Murray was a clean-cut observational comedian much in the same vein as George Carlin. And like Carlin, Murray’s act changed when he began dabbling in and experimenting with LSD and marijuana. He managed a few small roles in episodic television, including brief appearances on The Monkees, Batman, That Girl and Rat Patrol. In 1968, he released a comedy album entitled You Can’t Beat People Up and Have Them Say I Love You on Tetragrammaton Records. Tetragrammaton Records was a subsidiary of a production company of which Bill Cosby was a principal partner. The album was a strange amalgam of comedy routines in the style of Lenny Bruce, interspersed with psychedelic music. Murray was able to land a stint on the Pat Boone Show, as Boone also recorded for Tetragrammaton. A fixture on the LA comedy scene, Murray was signed to open shows for The Doors. His comedy album was released through Polydor Records in England. The Who’s Keith Moon became a big fan and supporter of Murray’s.

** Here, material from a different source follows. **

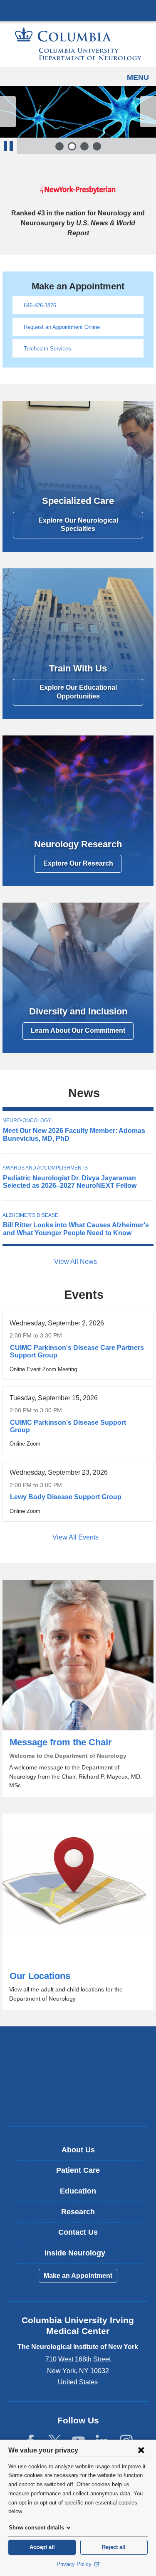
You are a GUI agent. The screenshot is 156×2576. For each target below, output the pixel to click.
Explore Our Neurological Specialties (78, 525)
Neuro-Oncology (26, 1120)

In 1969, Murray secured a spot on the writing staff of the popular Smothers Brothers Show, alongside such notable writers as Steve Martin, Carl Gottlieb and Bob Einstein. According to his fellow writers, Murray wasn’t much of an actual “writer” per se. He was more of a “talker,” explaining his concepts and having the other writers jot them down. Einstein remembered that Murray idolized Lenny Bruce and lived his life like the controversial comedian.
In late 1969, Murray was featured in 2000 Years Later. The film featured Terry Thomas, Pat Harrington Jr, Edward Everett Horton, Casey Kasem and The Reverend Monti Rock III. It was a typical, nonsensical 60s film that joined the cult status of Otto Preminger’s head-scratcher Skidoo.
Murray’s life was cut short by a car crash that left him in a coma for months. He had been working on a spoof of the Marlon Brando film Last Tango in Paris called Last Foxtrot in Burbank. His costar was Sally Marr, mother of his idol Lenny Bruce. Murray passed away in November 1973 at the age of 43, having never regained consciousness.